For starters: I am one of the pilot developers in my company (a large Fortune 100 Financial Institution) doing GWT development. We are about to release our first product to the business. So I've spent the last 18 months or so learning and beating my way through GWT. In the process, I've bought all the GWT books that are out there. Straight to the point: this is the best one out there. Period. Cooper & Collins have produced an excellent book on User Interface development for the next generation....and you get an outstanding understanding of basic and advanced principles in GWT. Plenty of good stuff for the beginner as well as someone who claims to be fairly advanced. GWT in Action by Rob Hanson used to be my still has a soft spot for being the first real GWT book, and a great reference book. Collins & Cooper have managed have the same energy that David Geary has in GWT Solutions (which is lofty praise if you've ever seen David speak about GWT!). I really like Dewsbury's GWT Applications, but GWT in Practice is actually better. There are 3 other GWT books (can't remember their names because they're at home), the 2 black and yellow ones and the flower book...I really like GWT in Action better. I've used gwittir, which is a binding framework from Cooper & Collins, so when I saw that they had written a book, I was psyched. In this day and age when book sales gotta be tough because of all the info on the internet, I was glad to see a book that I didn't think was just a rehashing of what's out there online. Good stuff guys...crank out a new version when GWT 1.5 is fully baked and I'll buy it!

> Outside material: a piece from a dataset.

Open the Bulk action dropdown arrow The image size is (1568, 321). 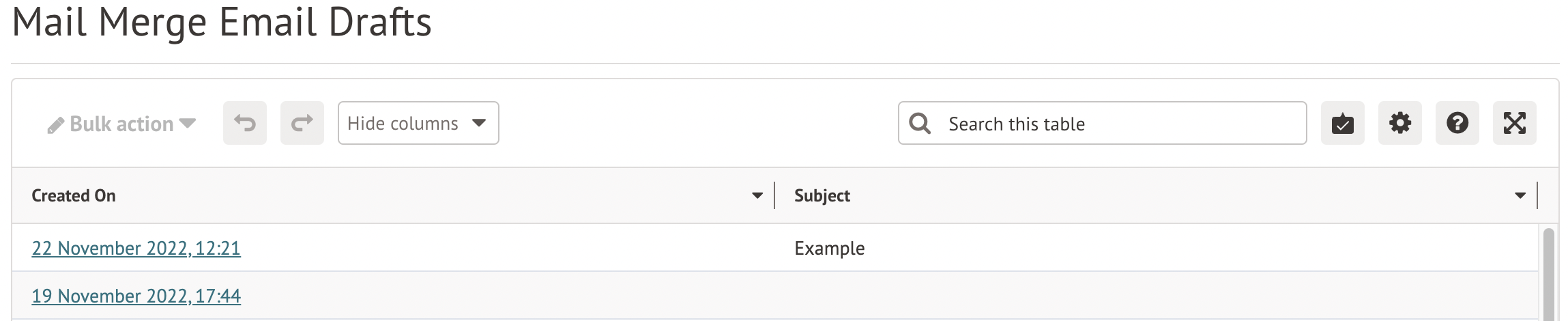[188, 124]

My first thought upon reading the first few chapeters of this book was "Where was this thing when I started to use GWT a few months ago?" The authors have done an excellent job really showing how to use the Google Web Toolkit. My eternal fear when I read these books is that there won't be any content outside of what the product already ships with. Not so in this case at all.The authors cover the GWT basics, to be sure, but more importantly, they demonstrate a way to really use GWT. They hit upon one of my thoughts when first trying to get my head around GWT: GWT is not a framework; it is a platform at best. They recognize this and help you work with the power and around the limitations of GWT.The authors demonstrate common patterns and practices in the "language" of GWT. It was extremely satisfying to finally, with the help of this book, be able to articulate and execute all the patterns that I've been using in other systems, (e.g. MVC, PropertyListeners, etc.)The authors also demonstrate how to use GWT in a variety of environments and build system. These concepts were useful, but I found myself skimming over pages at a time to get back to the "good stuff." (This was my primary knock in not giving it five stars.)All in all, I highly recommend and I'll be ensuring that my team each learn the concepts presented.

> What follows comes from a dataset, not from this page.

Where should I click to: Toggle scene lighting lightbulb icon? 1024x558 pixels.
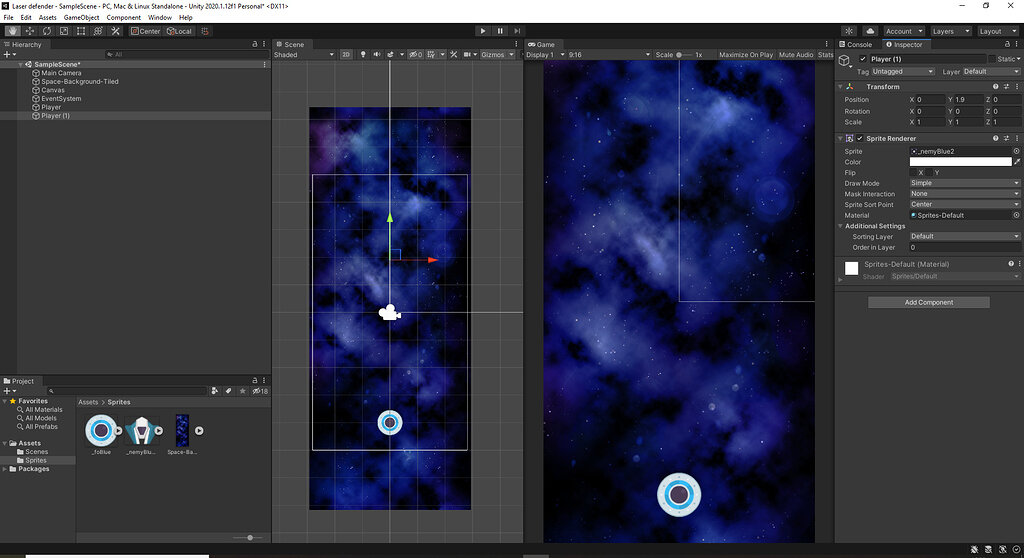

Some of the code examples use the GWT Maven plugin. Bad idea for two reasons: 1) It complicates the GWT application creation process, which doesn't need any more complications and 2) The GWT Maven plugin is ALREADY outdated and not compiled. Meaning you can use the old source from the GWT-Maven plugin, try to compile it, try to integrate it with Cooper/Collin's source code, try to get the projects to ya see where I'm going with this? I'm not saying the GWT is a bad project, nor that Maven is a bad project. But when you start piling frameworks on top of frameworks when you're trying to learn something it becomes this big mess.